### Work to do
**a)** Determine whether each statement below agrees with the post about the new job. Answer yes or no for each and quote the words of the text that decide it.
(i) The writer spent much of yesterday crying, mostly from relief.
(ii) Every detail of the new position matches what was hoped for.
(iii) The song the writer posted was found on Essie’s blog.
**b)** Using the post about the new job, answer each of the following questions briefly.
(i) Into what field is the new job expected to help him break?
(ii) At what time of day did the writer post the song?
(iii) Over what period has Essie faced the trials she describes?

### Source document
........

Turning Point – The First Day
There is no better way to introduce it or say it than to just do it:
The Fab Hub has a brand new job!!!
Woo hoo! Hooray! And thank the Lord!
It’s exactly what he needs to make this break into the world of IT. It’s the door we have been hoping would open. I spent a whole lot of yesterday crying, mostly from relief, I think. All that tension, waiting, emotion that has been pent up inside just kind of came spilling out.
I’m going to be totally honest here, though. Some of the details of his new position are not precisely what we were hoping and praying for. And maybe we did start to go down that path of wondering why it isn’t what we asked for.
But the answer to that is simple: sometimes the answer is no. Sometimes the answer is not this right now, but something better later. I am choosing to believe that’s what at work here.
I posted a song earlier this morning that I found when reading Essie’s blog last night. She talked about how through trials she has faced over the last year, while great pain and suffering was involved, she realizes how much closer it has drawn her to God, how much it has deepened her faith. It’s all true.

........

[Element and text location data]
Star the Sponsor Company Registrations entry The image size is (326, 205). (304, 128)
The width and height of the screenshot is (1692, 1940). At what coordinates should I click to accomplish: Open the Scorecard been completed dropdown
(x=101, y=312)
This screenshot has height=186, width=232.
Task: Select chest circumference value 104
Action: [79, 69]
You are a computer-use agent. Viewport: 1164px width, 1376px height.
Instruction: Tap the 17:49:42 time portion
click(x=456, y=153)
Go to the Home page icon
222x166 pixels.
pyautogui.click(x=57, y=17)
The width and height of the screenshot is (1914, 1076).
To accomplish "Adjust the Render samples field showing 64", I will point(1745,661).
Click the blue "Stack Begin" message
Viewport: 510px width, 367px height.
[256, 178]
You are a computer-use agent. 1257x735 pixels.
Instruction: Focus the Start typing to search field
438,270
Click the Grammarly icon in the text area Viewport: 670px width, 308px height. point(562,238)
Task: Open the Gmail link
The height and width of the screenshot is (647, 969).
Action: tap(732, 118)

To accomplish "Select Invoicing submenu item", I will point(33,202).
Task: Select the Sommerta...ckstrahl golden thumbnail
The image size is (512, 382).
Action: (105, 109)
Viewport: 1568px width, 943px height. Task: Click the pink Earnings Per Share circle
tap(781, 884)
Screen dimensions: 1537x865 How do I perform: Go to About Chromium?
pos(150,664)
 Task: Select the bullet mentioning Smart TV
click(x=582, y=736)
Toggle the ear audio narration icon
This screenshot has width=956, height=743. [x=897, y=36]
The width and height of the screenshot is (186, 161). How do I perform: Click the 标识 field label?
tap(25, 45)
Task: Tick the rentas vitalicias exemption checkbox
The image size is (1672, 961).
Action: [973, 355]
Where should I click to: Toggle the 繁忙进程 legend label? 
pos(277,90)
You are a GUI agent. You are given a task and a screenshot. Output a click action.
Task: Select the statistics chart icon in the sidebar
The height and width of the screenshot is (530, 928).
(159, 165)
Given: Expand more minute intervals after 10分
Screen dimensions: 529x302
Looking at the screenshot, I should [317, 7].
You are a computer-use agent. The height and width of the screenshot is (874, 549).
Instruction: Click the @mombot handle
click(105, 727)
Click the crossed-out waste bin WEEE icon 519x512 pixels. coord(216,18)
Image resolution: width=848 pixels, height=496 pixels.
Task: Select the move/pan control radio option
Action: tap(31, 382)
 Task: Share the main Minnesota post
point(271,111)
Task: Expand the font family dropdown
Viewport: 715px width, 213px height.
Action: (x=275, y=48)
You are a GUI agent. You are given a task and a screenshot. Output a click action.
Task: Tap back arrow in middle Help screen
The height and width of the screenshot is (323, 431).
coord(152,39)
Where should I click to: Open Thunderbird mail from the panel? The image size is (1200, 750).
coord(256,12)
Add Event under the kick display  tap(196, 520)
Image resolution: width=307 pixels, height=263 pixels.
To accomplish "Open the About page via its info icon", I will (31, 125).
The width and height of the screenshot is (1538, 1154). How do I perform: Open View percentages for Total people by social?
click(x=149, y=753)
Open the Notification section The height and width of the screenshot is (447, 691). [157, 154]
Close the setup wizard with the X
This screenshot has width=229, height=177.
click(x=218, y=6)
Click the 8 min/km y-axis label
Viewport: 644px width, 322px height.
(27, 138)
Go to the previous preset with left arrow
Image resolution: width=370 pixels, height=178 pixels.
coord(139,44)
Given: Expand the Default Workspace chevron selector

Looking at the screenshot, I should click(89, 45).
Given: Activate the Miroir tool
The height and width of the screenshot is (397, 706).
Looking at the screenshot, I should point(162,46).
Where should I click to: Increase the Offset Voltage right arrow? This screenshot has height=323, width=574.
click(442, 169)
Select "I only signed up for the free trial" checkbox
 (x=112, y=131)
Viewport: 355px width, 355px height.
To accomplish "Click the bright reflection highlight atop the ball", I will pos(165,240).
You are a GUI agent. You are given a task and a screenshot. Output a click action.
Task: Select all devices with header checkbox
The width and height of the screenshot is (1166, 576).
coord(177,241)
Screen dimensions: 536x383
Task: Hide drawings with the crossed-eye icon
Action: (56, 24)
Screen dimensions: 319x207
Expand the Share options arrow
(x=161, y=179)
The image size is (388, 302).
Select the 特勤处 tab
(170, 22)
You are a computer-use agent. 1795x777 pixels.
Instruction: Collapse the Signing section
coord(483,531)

........

### Answers by task
**a)**
(i) Yes: "I spent a whole lot of yesterday crying, mostly from relief, I think."
(ii) No: "Some of the details of his new position are not precisely what we were hoping and praying for."
(iii) Yes: "I posted a song earlier this morning that I found when reading Essie’s blog last night."

**b)**
(i) The world of IT.
(ii) Earlier this morning.
(iii) Over the last year.